Kobe Bryant, leggenda del basket, se ne è andato ieri, vittima di un incidente in elicottero, all’età di 41 anni. Con lui, a bordo del mezzo che si è schiantato sulle colline di Calabasas, nelle vicinanze di Malibu, altre 8 persone, tra cui la seconda figlia di Bryant, Gianna Maria Onore Bryant di 13 anni. Kobe – che come capita per le icone della cultura popolare, aveva bisogno del solo nome di battesimo per essere riconosciuto – era in volo verso la sua accademia di pallacanestro, dove allenava la squadra delle ragazze in cui giocava la figlia Gianna, lui, che padre di quattro sorelle, era in prima linea per la valorizzazione degli sport femminili.
Kobe Bryant è stato il più importante giocatore della sua generazione, quella che ha dovuto fare i conti con i ripetuti addii al basket di Michael Jordan. In una lega, l’Nba, che tende a esaltare i propri giocatori in modo assoluto, rendendoli spesso più grandi delle squadre in cui giocano, Kobe è stato per anni il biglietto da visita dell’intero basket americano. Cinque titoli Nba, 2 medaglie d’oro olimpiche con la nazionale statunitense, quarto marcatore di sempre nella storia del basket d’oltreoceano, vent’anni di carriera tutti con un’unica maglia, quella gialloviola dei Los Angeles Lakers. O meglio 2 maglie, la 8 e la 24, i due numeri che Kobe ha indossato nella sua immensa vita sportiva, entrambi ritirati, caso unico nello sport mondiale.

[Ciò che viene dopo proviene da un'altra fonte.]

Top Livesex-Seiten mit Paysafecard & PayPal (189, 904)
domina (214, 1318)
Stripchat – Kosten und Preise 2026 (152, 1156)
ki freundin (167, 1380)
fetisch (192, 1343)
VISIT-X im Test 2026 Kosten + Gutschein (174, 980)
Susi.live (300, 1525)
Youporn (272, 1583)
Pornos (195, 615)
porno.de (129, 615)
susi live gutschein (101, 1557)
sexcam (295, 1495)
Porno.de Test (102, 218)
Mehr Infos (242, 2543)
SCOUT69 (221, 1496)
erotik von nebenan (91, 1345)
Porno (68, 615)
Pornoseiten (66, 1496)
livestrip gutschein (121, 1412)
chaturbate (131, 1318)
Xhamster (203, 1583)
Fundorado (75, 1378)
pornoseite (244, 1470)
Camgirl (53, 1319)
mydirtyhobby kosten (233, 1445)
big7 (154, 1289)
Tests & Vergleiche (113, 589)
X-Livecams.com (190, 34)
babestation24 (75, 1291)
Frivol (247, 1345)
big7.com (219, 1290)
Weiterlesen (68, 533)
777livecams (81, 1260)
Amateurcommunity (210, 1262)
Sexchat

Era nato a Philadelphia, figlio di Pamela e Joe, anch’egli cestista. Al seguito di “Jelly Bean”, il soprannome con cui era conosciuto il padre, Bryant era venuto in Italia, all’età di sei anni e ci era rimasto fino ai 13. Rieti, Pistoia, Reggio Emilia e Reggio Calabria, le città in cui aveva giocato Joe nel suo peregrinare sportivo e dove Kobe ha alimentato la sua ossessione per il basket e la vittoria. Un’ossessione che era conosciuta da tutti nel mondo della pallacanestro, l’unico approccio che il 24 conosceva per sfuggire all’insopportabile dolore per la sconfitta. In queste ore sono stati in molti a ricordare i suoi allenamenti massacranti, alle 4 di mattina, quando Kobe era già a sudare sotto i canestri con addosso la paura che qualcuno potesse essere più pronto di lui la sera della partita. Non poteva perdere e non lo fece nemmeno la notte degli Oscar del 2018, quando vinse una statuetta con un cortometraggio animato, sceneggiato con la sua lettera d’addio al basket giocato.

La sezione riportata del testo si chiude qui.